Podría ser una enemiga temible, pensó Tenar, y era una amiga difícil.
—Tía —dijo, cogiendo un junco—. Crecí entre mujeres. Solamente mujeres. En las tierras kargas, en el remoto oriente, en Atuan. Me separaron de mi familia cuando era pequeña, para criarme como sacerdotisa en un lugar del desierto. No sé cómo se llama, en nuestra lengua se llamaba simplemente así, el lugar. El único lugar que conocía. Lo custodiaban unos pocos soldados, pero no podían atravesar las murallas para entrar. Y no podíamos atravesar las murallas para salir. Sólo en grupos, sólo mujeres y niñas, con eunucos que nos cuidaban, que no dejaban acercarse a los hombres.
—¿Quiénes son esos de los que hablas?
—¿Los eunucos? —Tenar había usado la palabra karga sin pensar.— Hombres castrados —dijo.
La bruja miró fijamente y dijo: ¡Tsek! —e hizo un gesto para conjurar el mal. Se chupó los labios. El sobresalto había disipado su resentimiento.

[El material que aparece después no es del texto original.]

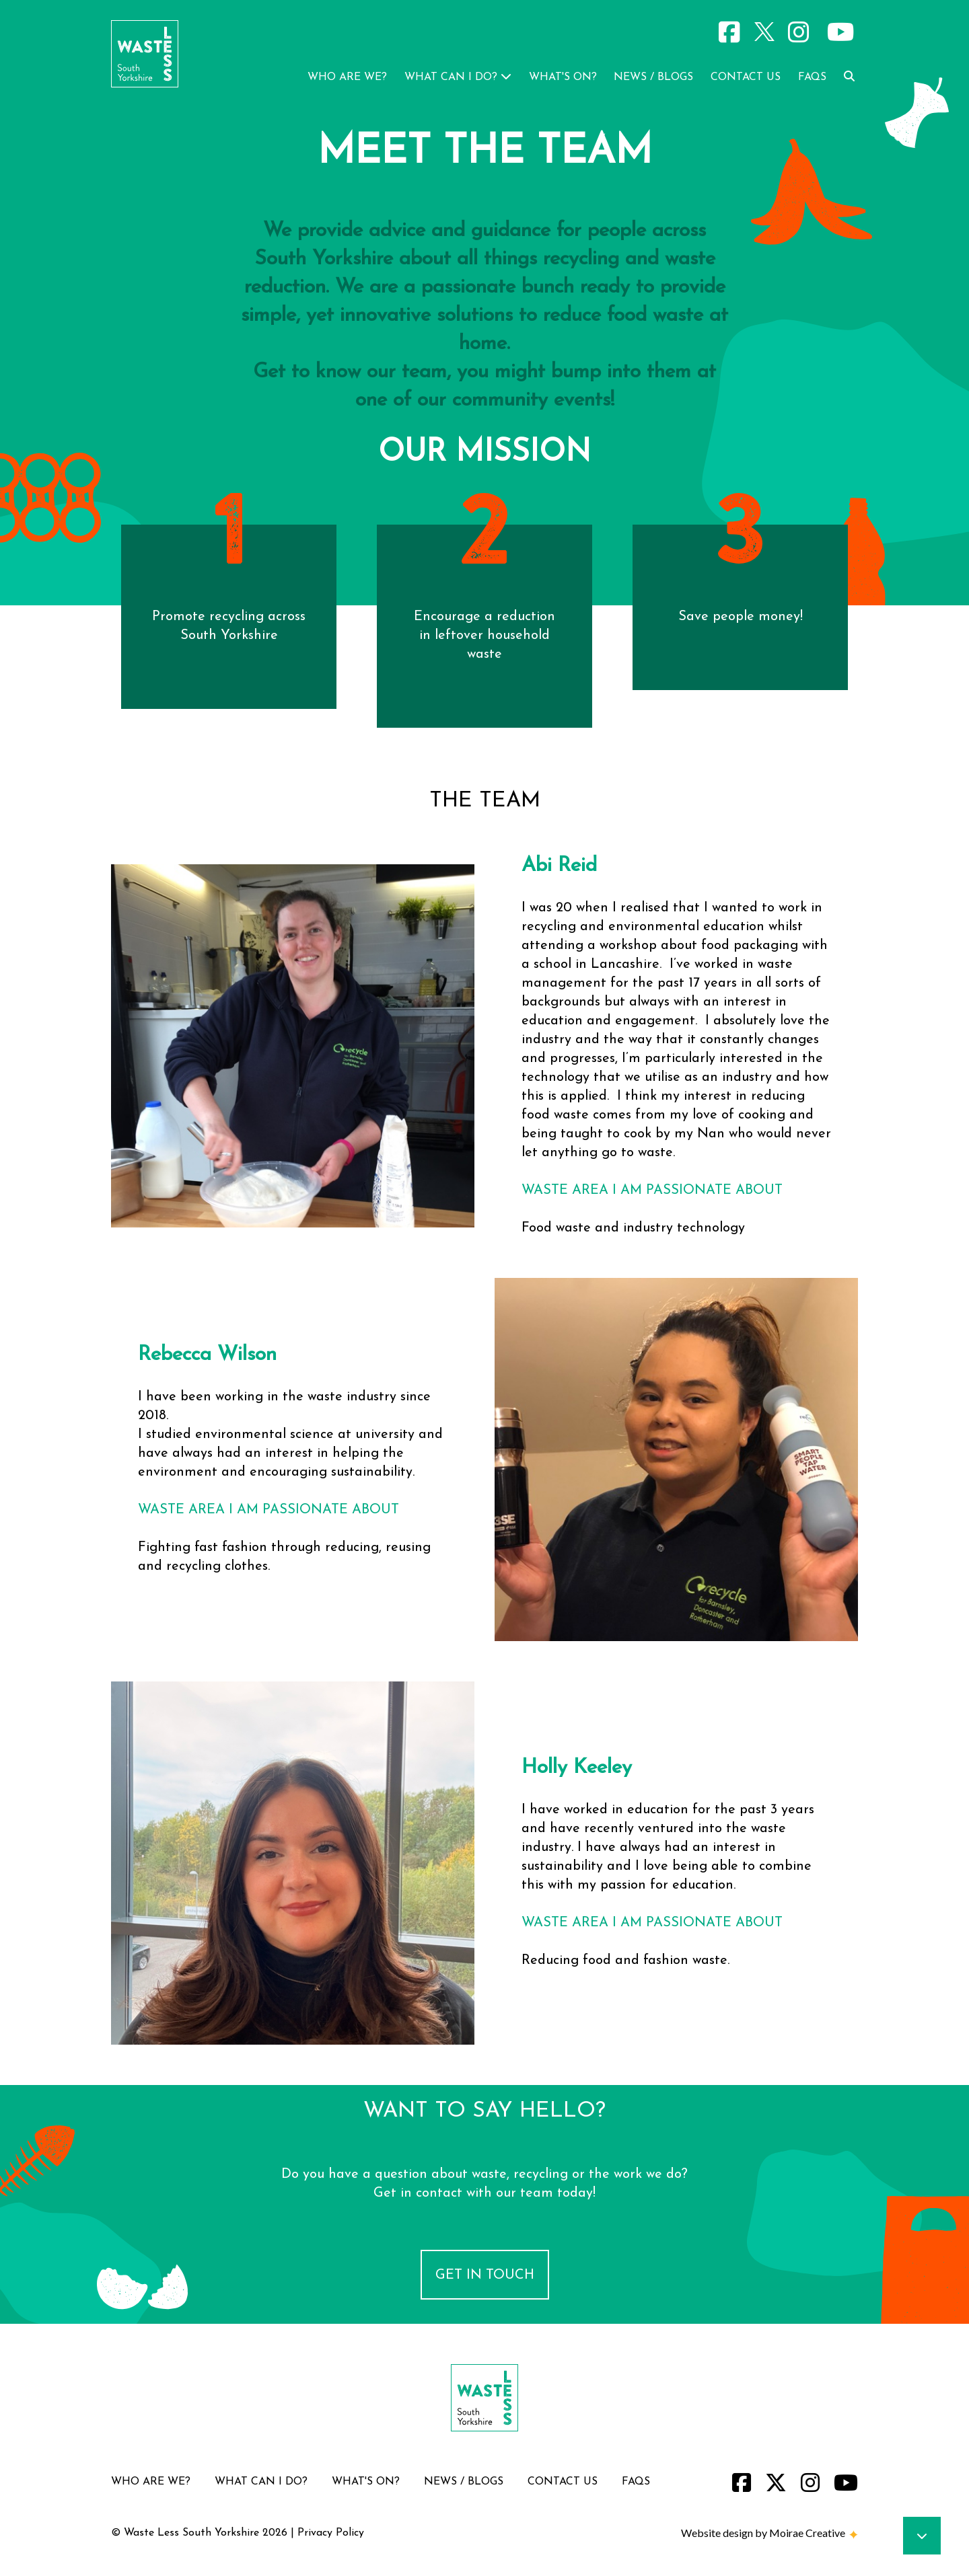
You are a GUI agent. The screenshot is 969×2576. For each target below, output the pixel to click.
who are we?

—Uno de ellos fue lo más parecido a una madre que tuve allí… Pero escucha esto, tía, jamás vi a un hombre antes de ser una mujer ya crecida. Sólo niñas y mujeres. Y no obstante no sabía qué era una mujer, porque las mujeres eran lo único que conocía. Como los hombres que viven entre hombres, los marineros y los soldados, y los magos de Roke… ¿saben acaso qué es un hombre? ¿Cómo pueden saberlo si nunca han hablado con una mujer?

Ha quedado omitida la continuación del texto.